JOB: Reproduce the passage about Christian Wolff below word for word, from its first line to its last.

PASSAGE:
Wolff followed Gottfried Wilhelm Leibniz by writing his scholarly works mainly in German. However, he also translated them into Latin so people across Europe could read them. He helped start new fields like economics and public administration as subjects taught at universities. He often gave advice to government officials and believed that university education should prepare people for professional careers.
Contents
Life of Christian Wolff

Christian Wolff was born in Breslau, Silesia (now Wrocław, Poland). His family was not wealthy. He first studied mathematics and physics at the University of Jena. Soon after, he also began studying philosophy.
In 1703, he became a private lecturer at Leipzig University. He taught there until 1706. Then, he became a professor of mathematics and natural philosophy at the University of Halle. Around this time, he met Gottfried Leibniz through letters. Wolff's own philosophical system was a changed version of Leibniz's ideas.
At Halle, Wolff first taught only mathematics. But when a colleague left, he started teaching physics. Soon, he was teaching all the main areas of philosophy.
Wolff's Conflict with Pietists
Wolff's ideas about philosophical reason seemed to go against the religious beliefs of some of his colleagues. Halle was a center for a religious group called Pietism. This group had become very strict in its own way. Wolff wanted to base religious truths on ideas that were as certain as mathematical proofs.
A big conflict started in 1721. Wolff gave a speech called "On the Practical Philosophy of the Chinese." In this speech, he praised the good moral ideas of Confucius. He suggested that human reason could find moral truth on its own.

GIVEN INFORMATION:

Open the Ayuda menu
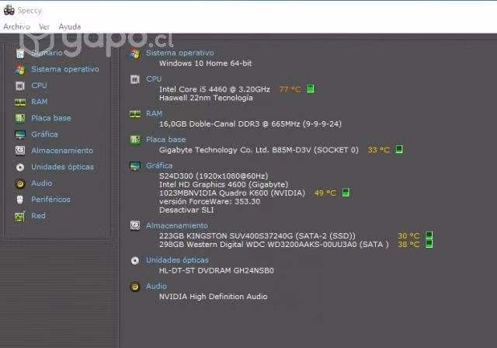Image resolution: width=497 pixels, height=348 pixels. pos(70,26)
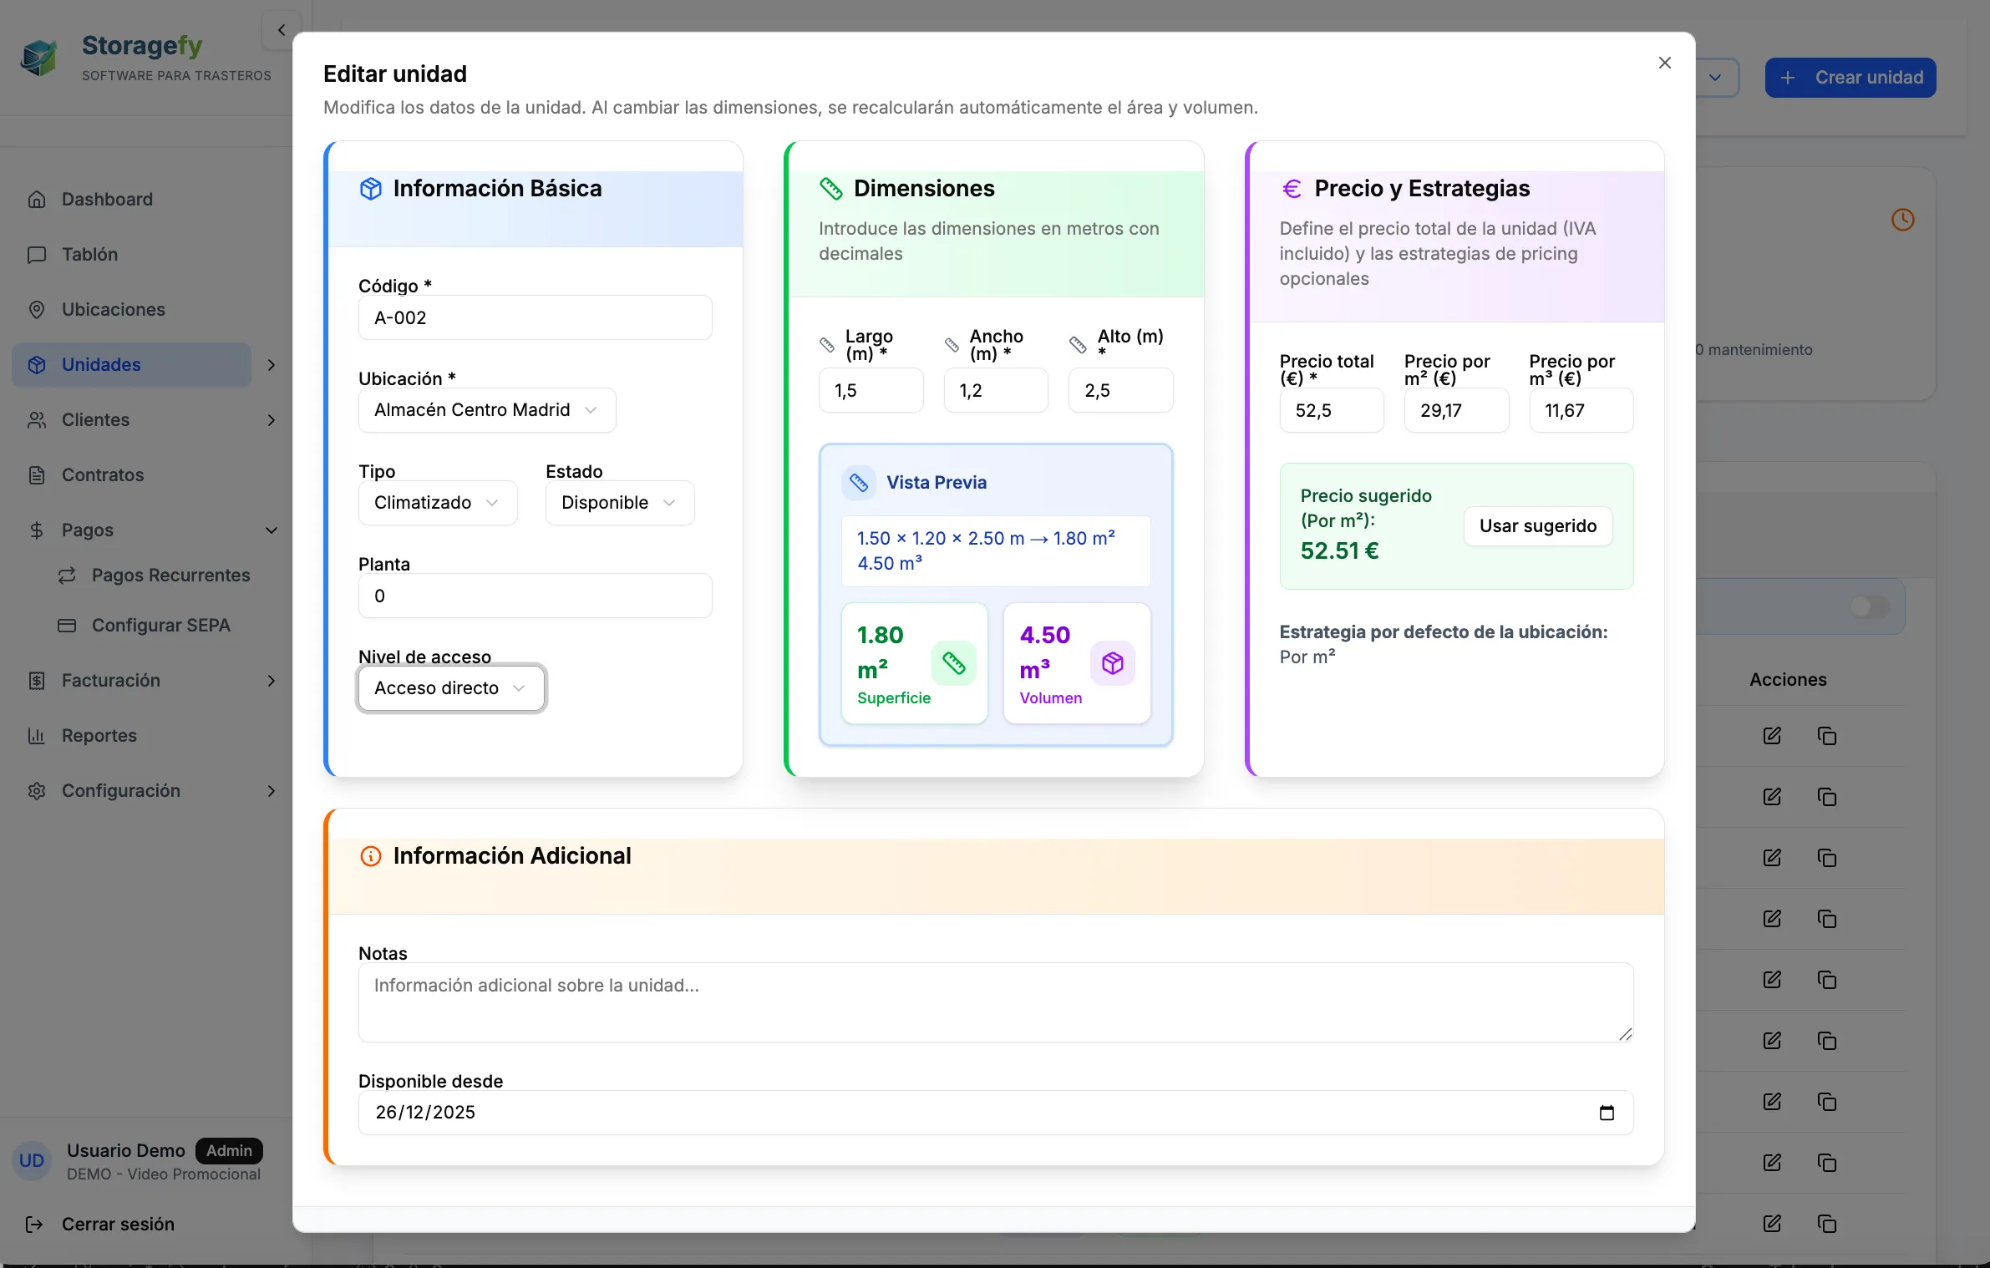Screen dimensions: 1990x1268
Task: Open the Estado dropdown showing Disponible
Action: 619,503
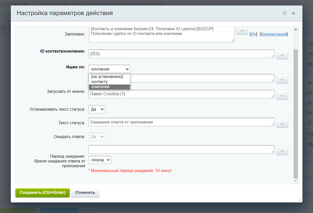This screenshot has height=213, width=313.
Task: Choose '[не установлено]' from the list
Action: [x=107, y=77]
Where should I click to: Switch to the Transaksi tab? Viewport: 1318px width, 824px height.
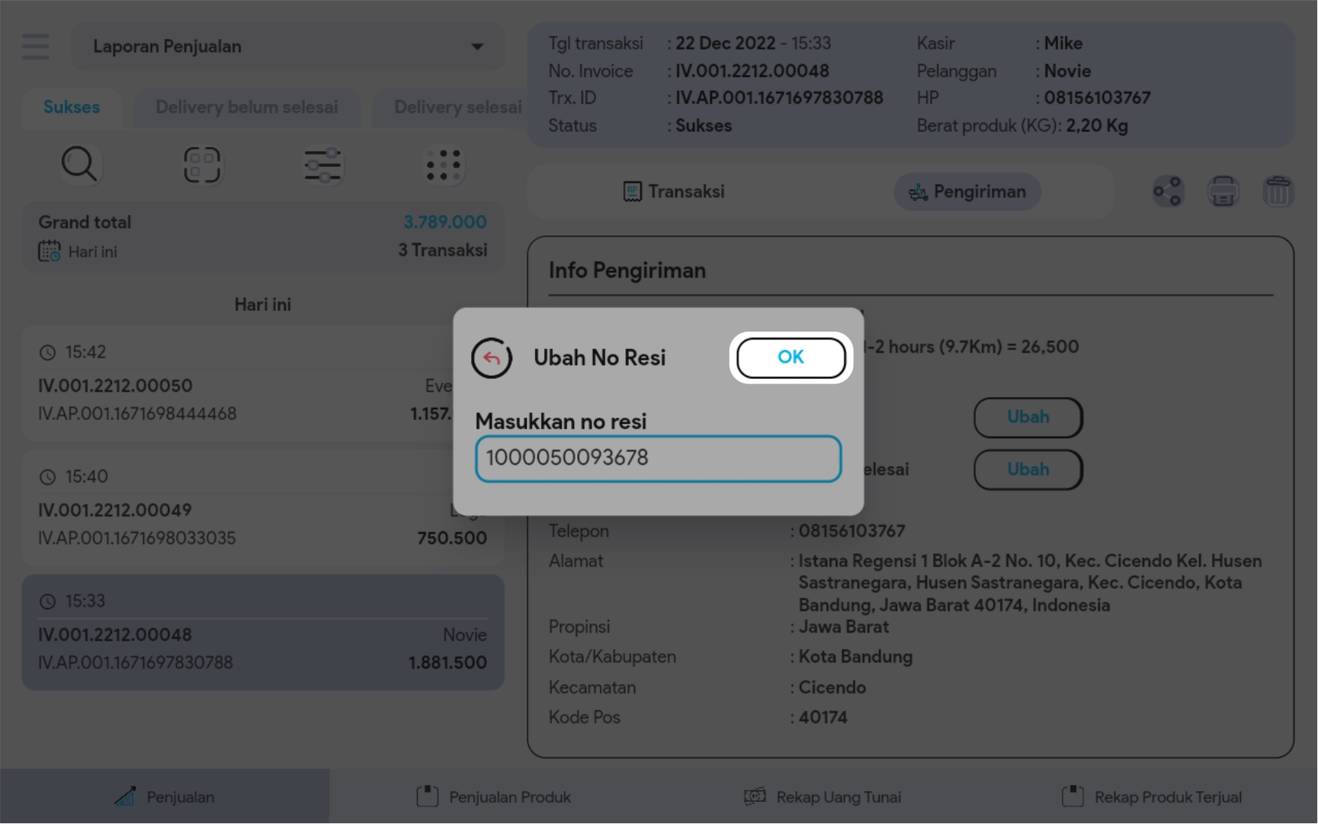674,192
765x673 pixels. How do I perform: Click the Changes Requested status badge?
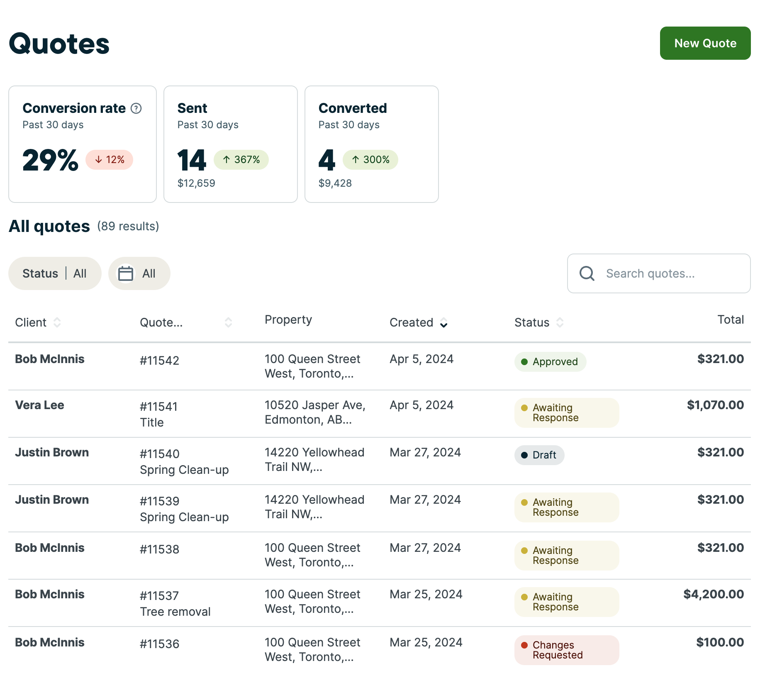click(566, 650)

COMPLETE RESPONSE:
Wolff followed Gottfried Wilhelm Leibniz by writing his scholarly works mainly in German. However, he also translated them into Latin so people across Europe could read them. He helped start new fields like economics and public administration as subjects taught at universities. He often gave advice to government officials and believed that university education should prepare people for professional careers.
Contents
Life of Christian Wolff

Christian Wolff was born in Breslau, Silesia (now Wrocław, Poland). His family was not wealthy. He first studied mathematics and physics at the University of Jena. Soon after, he also began studying philosophy.
In 1703, he became a private lecturer at Leipzig University. He taught there until 1706. Then, he became a professor of mathematics and natural philosophy at the University of Halle. Around this time, he met Gottfried Leibniz through letters. Wolff's own philosophical system was a changed version of Leibniz's ideas.
At Halle, Wolff first taught only mathematics. But when a colleague left, he started teaching physics. Soon, he was teaching all the main areas of philosophy.
Wolff's Conflict with Pietists
Wolff's ideas about philosophical reason seemed to go against the religious beliefs of some of his colleagues. Halle was a center for a religious group called Pietism. This group had become very strict in its own way. Wolff wanted to base religious truths on ideas that were as certain as mathematical proofs.
A big conflict started in 1721. Wolff gave a speech called "On the Practical Philosophy of the Chinese." In this speech, he praised the good moral ideas of Confucius. He suggested that human reason could find moral truth on its own.